To be honest, I expected to find a pile of mushy mouldy potatoes.

What I found was... surprising.

It was, what, five or six weeks after I cut their heads off? The internet said that if left in the ground for a few weeks, the skins will harden making them store better. The woman at work just said "leave them for a few weeks, unless you want to eat them".

Let's get the bad news out of the way first. Here is my reject bucket.

All the ones I rejected
All the ones I rejected.
I rejected any potatoes that were discoloured, had brown speckles, or little white lumps. The potatoes look the way they do as I picked them up after passing the rotovator, so they got a bit tortured along the way.

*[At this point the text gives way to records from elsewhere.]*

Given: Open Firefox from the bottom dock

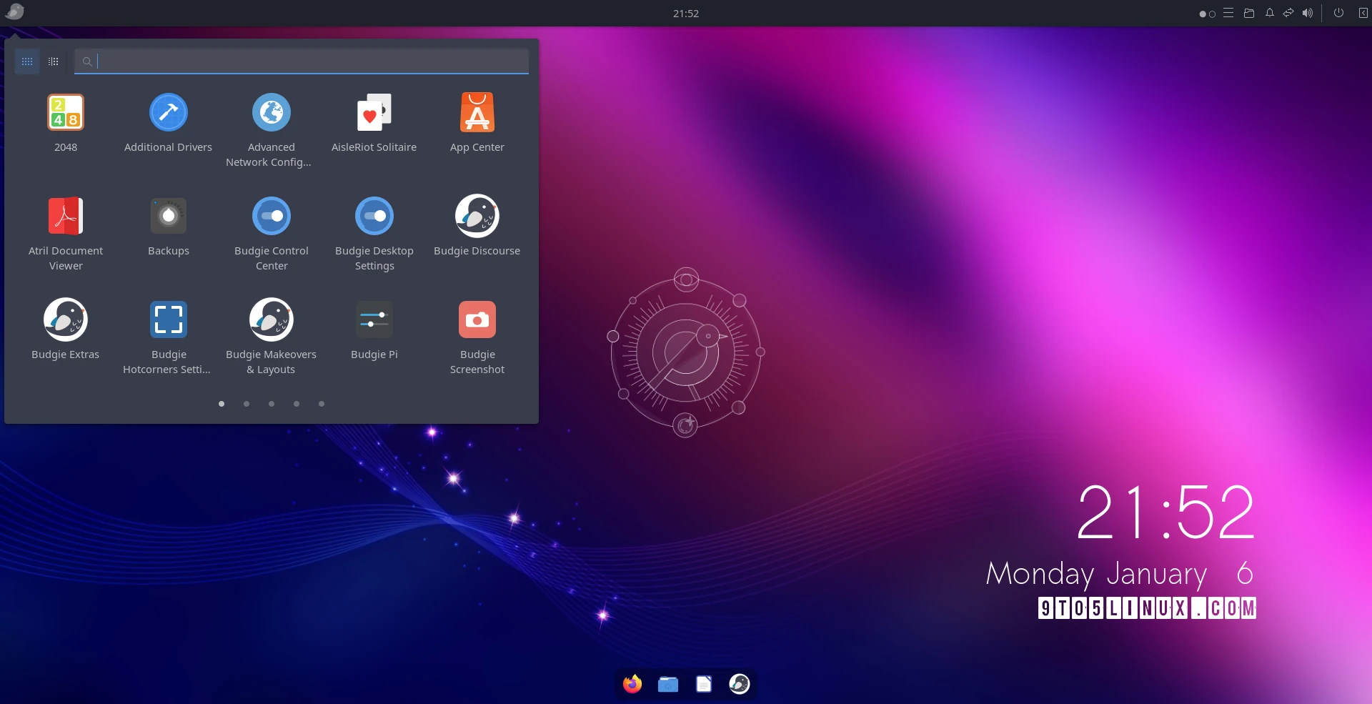Looking at the screenshot, I should pos(632,684).
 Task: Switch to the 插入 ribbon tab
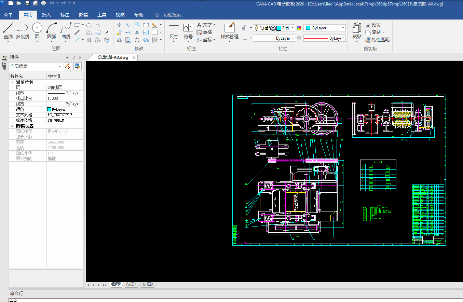pos(46,15)
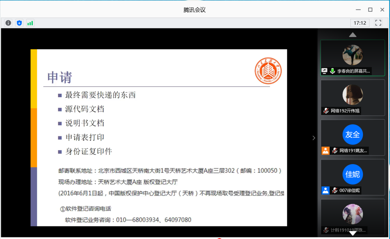This screenshot has height=239, width=390.
Task: Enter full screen mode icon
Action: tap(378, 23)
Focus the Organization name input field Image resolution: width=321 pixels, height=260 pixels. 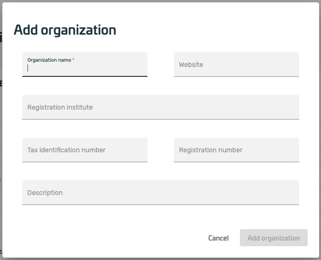click(85, 68)
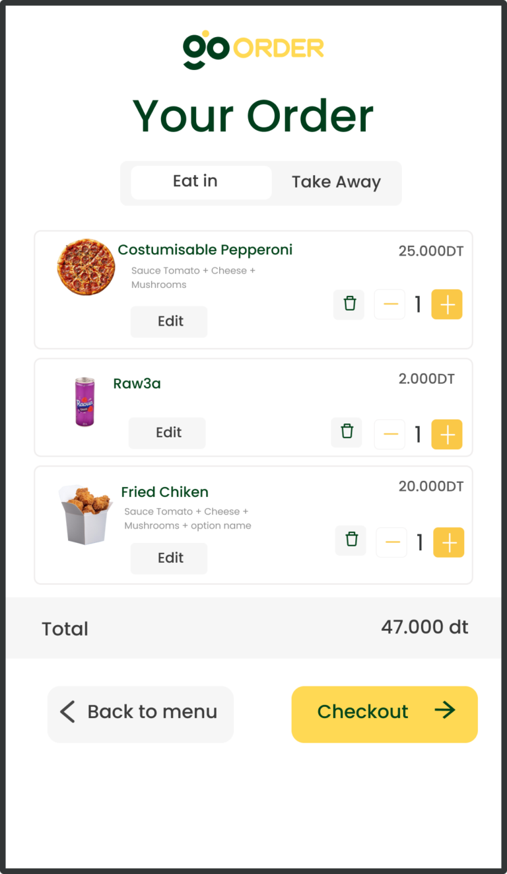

Now, clearly if there was a zombie apocalypse or civil war, I'd be a little less choosy and would make meals out of the several kilograms of potatoes here. There is the idea of "just cut out the bad bits" which I can afford to ignore as an employee in a first world nation.

Here is what I kept.

All the ones I kept
All the ones I kept.
It's a lot less than the rejects, but there's a good few kilograms there too. I'm perfectly happy with this, given that I was expecting nothing useful.
Plus, I live in a damp ancient stone house, so storage might prove to be a problem as well. No point having a lot of potatoes if keeping them will be a problem.

 

I am, actually, surprised at how many potatoes turned up for relatively little effort. I turned the ground, used a hoe to make some trenches, put the seed potatoes in, covered them over, and then basically just kept them watered and tidied the weeds once in a while. In return, had the crop been good and not blighted, I'd have ended up with more potatoes than I would know what to do with.

This is what I mean by the brown spots.

Brown spots on the potato
Brown spots on the potato.
Maybe this is okay and I discarded a lot of perfectly usable potatoes? I don't know, I just know that the ones I kept don't have these spots (or so few I didn't notice).
I'm pretty sure the little white almost-spikey dots are related to the blight, and those potatoes that were discoloured brown were not going to be good.
As I said, the good ones were good, so if in doubt...chuck it out!

 

All of these potatoes are Bintje. The Charlottes, thanks to their "we'll take forever to sprout" attitude simply didn't have enough time to make useful tubers. What they did make would be a perfectly acceptable beach ball for a Playmo person!

 

So, then, the main premise of this entire thing was to run as an experiment. Banking them up versus not banking them up. Was there a difference?

 

Oh, yes.

 

Like, really yes.

 

Pretty much all of the banked up ones were rejected. They were not good, with either the white mouldy spots, or the brown speckles. They also seem to have stopped growing at around the time that I beheaded the plant.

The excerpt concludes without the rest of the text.